One side of the mailer gave the basic facts of the project, which is something that is clearly in the purview of the county commission. Throughout this process, commissioners have said many times they are obligated to remain neutral.
The facts are neutral. It will cost X amount and it will result in Y amount on an average homeowner’s property tax per year.
Facts are neither pro nor con; they are simply the facts.
However, the flip side of the mailer was an attempt to address the pros and cons of the center. This is something commissioners cited as being required by state law.
Unfortunately, this state law put the commission in a bad spot.
While the intent of this law is to help by providing contrasting views on bond election, it inherently causes challenges for bodies that are trying to stay neutral.
It started with a pro statement signed by the commission. The majority of this statement went through the basics of the facts, with a brief paragraph at the bottom spelling out potential benefits.
Then the remainder of the flyer, approximately 2/3rds, was given over to a single resident who is strongly opposed to the project. The same resident was given space for both a rebuttal to the commission’s statement and his own separate statement against the bond. The commission chose not to write a rebuttal to the con statement, citing time constraints.
The amount of space given to one resident on the taxpayer dime may give some the impression of a lack of impartiality.
This is unfair for proponents of the facility, who were not given equal space or consideration in the mailer.
The problem doesn’t have anything to do with who authored the opinion or what it was. It isn’t even that the pro and con statements were out of balance.
The problem is that the county should have been allowed to shy away from distributing opinion in any form. It should have just been allowed to let the facts speak for themselves.
It is inappropriate for a declared neutral government entity to have to pay for the distribution of opinions of one of its residents. When it’s required to broadcast opinions, the county is put in a compromising position. Some are going to assume the county is working against the proposal in publishing opinion pieces.
This doesn’t mean as elected officials commissioners are not entitled to their opinions. In fact, the very reason we elect people is because we align with them and want to hear their opinions stated loudly, clearly and publicly.
The unfortunate reality is that due to time and financial constraints, the county’s mailer was a one-shot deal, and citizens in favor of the bond issue felt locked out of it.
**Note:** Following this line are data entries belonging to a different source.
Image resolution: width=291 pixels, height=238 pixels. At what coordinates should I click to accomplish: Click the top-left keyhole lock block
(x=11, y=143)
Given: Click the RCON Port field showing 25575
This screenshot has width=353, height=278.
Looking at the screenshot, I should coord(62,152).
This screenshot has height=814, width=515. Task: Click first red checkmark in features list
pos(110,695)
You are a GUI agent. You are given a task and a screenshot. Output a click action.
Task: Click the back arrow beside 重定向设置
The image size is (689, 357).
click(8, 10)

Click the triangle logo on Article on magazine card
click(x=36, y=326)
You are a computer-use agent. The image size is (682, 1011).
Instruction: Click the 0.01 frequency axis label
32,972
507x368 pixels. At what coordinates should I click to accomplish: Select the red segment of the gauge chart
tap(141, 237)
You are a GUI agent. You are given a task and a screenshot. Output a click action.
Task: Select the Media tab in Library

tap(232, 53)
In contrast, The Reaper has printed both pro and con opinions in its letters to the editor, and there’s always a next edition in which to respond. On social media, people have an immediate forum to respond to opinions they don’t agree with.
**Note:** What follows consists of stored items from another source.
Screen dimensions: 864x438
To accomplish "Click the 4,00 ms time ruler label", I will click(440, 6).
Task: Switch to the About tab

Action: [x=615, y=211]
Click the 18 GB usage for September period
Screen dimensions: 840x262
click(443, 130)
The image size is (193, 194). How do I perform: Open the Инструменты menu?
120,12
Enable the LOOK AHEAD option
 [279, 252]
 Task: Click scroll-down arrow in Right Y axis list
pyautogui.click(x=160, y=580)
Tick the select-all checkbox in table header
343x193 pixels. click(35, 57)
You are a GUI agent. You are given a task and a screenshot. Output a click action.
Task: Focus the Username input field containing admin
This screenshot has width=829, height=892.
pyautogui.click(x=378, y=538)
Those for or against an issue are free to create and mail their own piece, put up signs, make phone calls, send texts, post on social media, whatever, but not on the government’s dime.
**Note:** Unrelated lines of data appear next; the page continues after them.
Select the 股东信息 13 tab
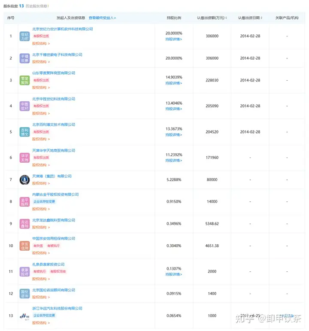Screen dimensions: 309x331 tap(13, 6)
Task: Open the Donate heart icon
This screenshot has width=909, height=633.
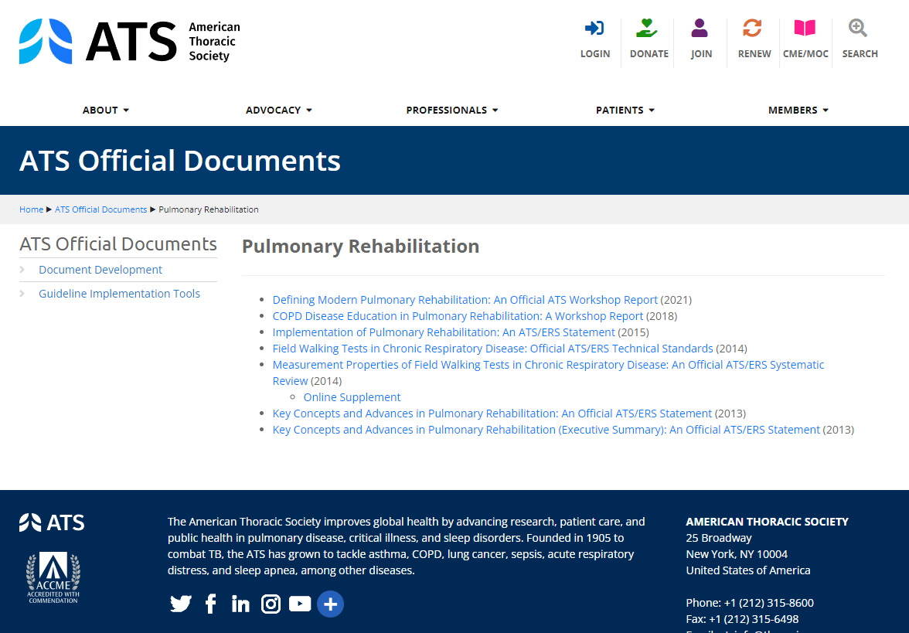Action: 648,29
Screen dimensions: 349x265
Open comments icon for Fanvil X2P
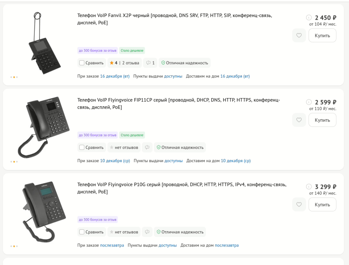point(150,63)
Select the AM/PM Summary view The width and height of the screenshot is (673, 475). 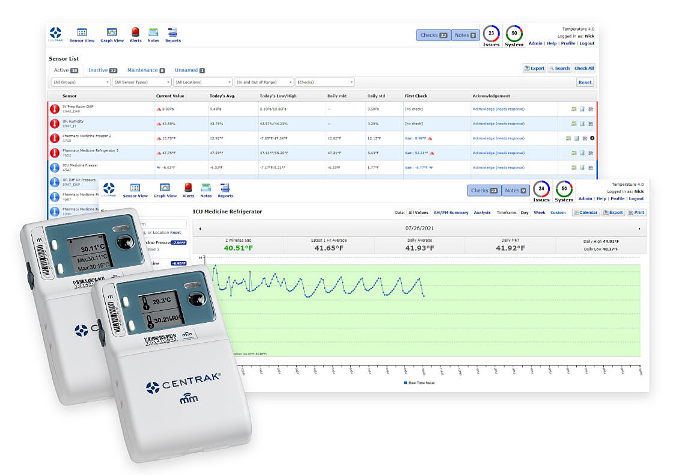click(x=451, y=212)
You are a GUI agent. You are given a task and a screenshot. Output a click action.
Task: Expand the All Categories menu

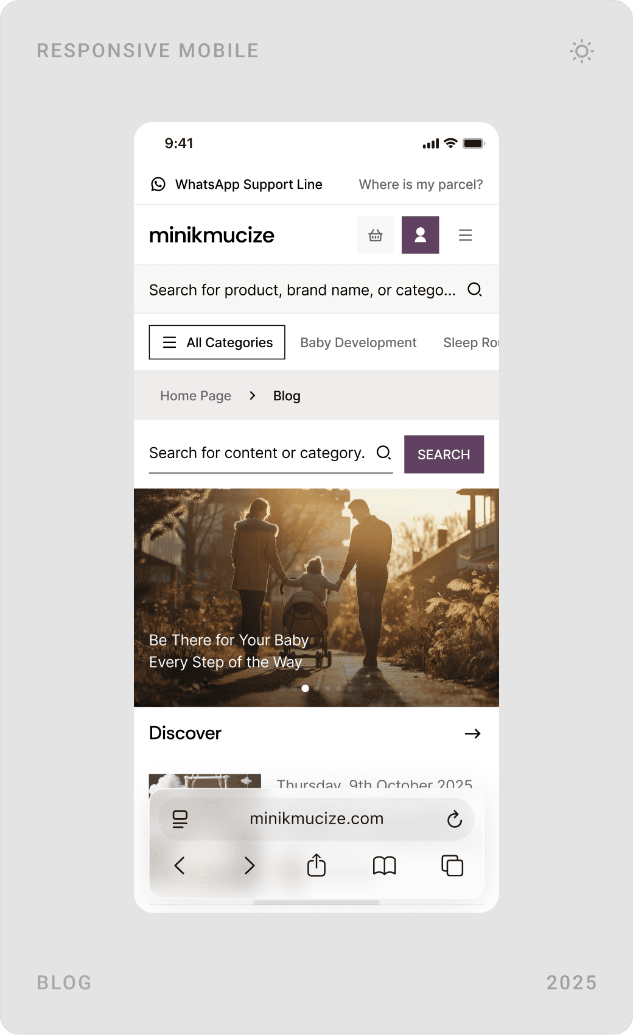[x=217, y=342]
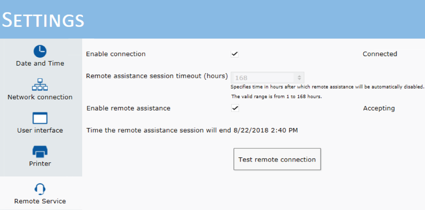The width and height of the screenshot is (425, 210).
Task: Open the User interface label in sidebar
Action: (x=40, y=130)
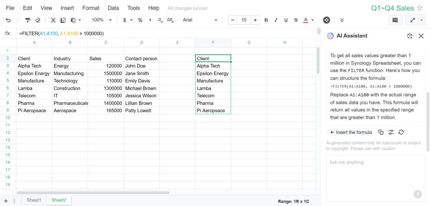This screenshot has height=206, width=431.
Task: Open the Arial font family dropdown
Action: [200, 20]
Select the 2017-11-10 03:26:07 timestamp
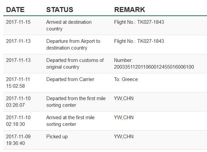The width and height of the screenshot is (207, 152). click(18, 102)
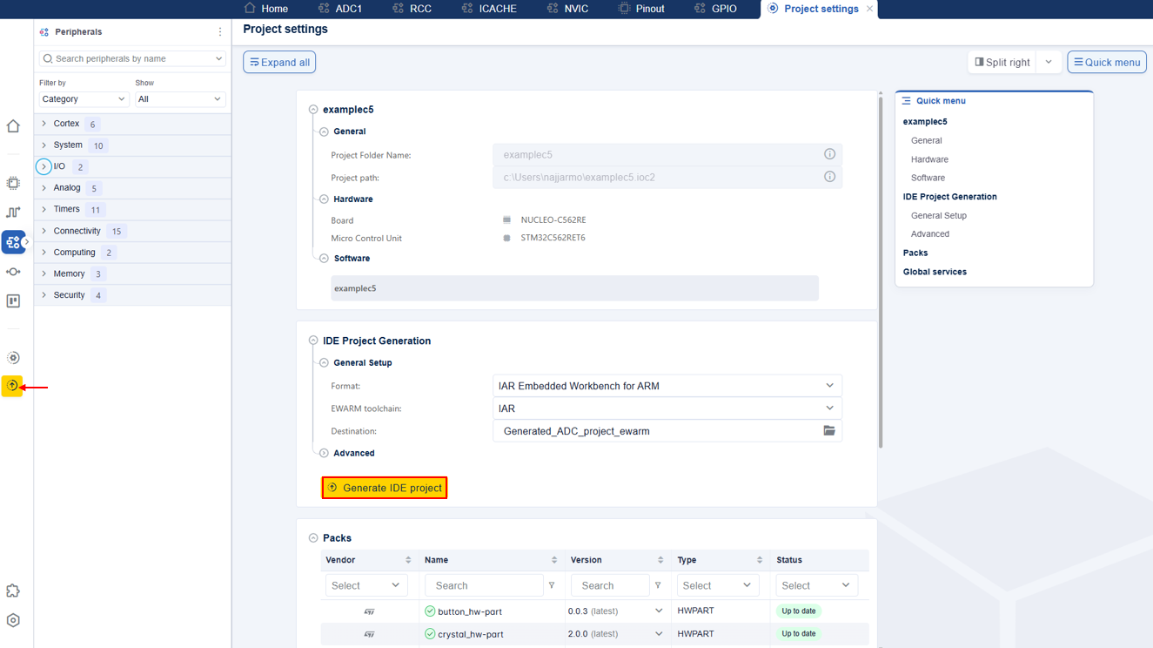Click the Expand all button

(x=279, y=63)
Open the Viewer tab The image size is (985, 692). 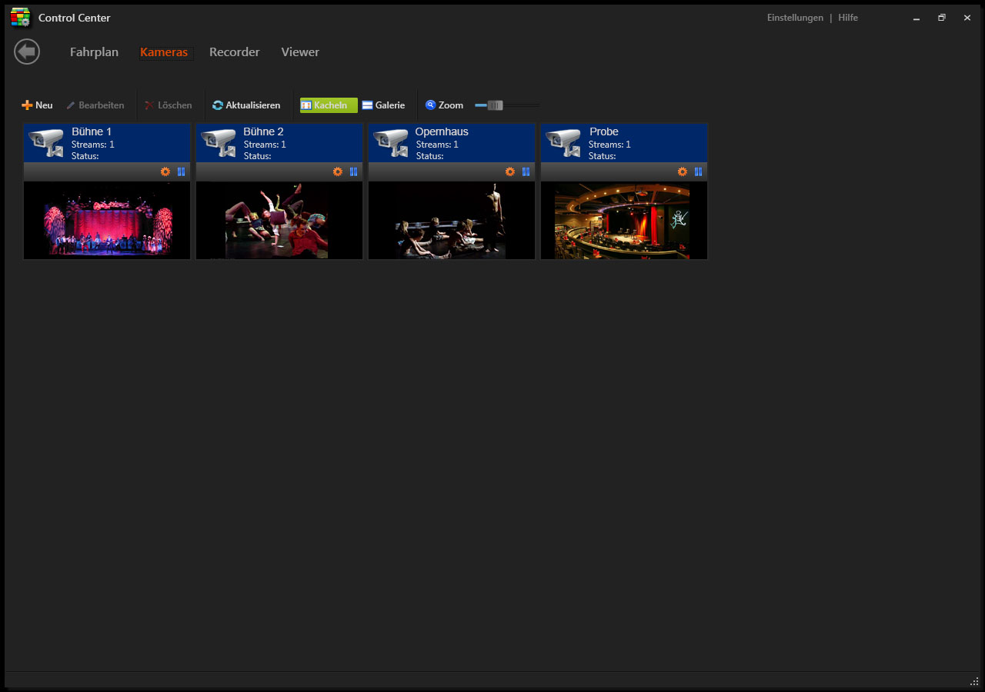click(x=300, y=52)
The point is there are plenty of avenues open to people to voice their opinions.
It’s a fairness issue. When the county is required to disseminate one person’s view, there is always going to be the danger of someone or some group being excluded.
Government entities have an obligation to be open and transparent; to provide information to both the press and the citizens at large. However, there are plenty of other forums open and available for the expression of opinion.
It should not be the state’s, the county’s or the taxpayers’ job to pay for the mass distribution of a persuasive argument for or against a bond.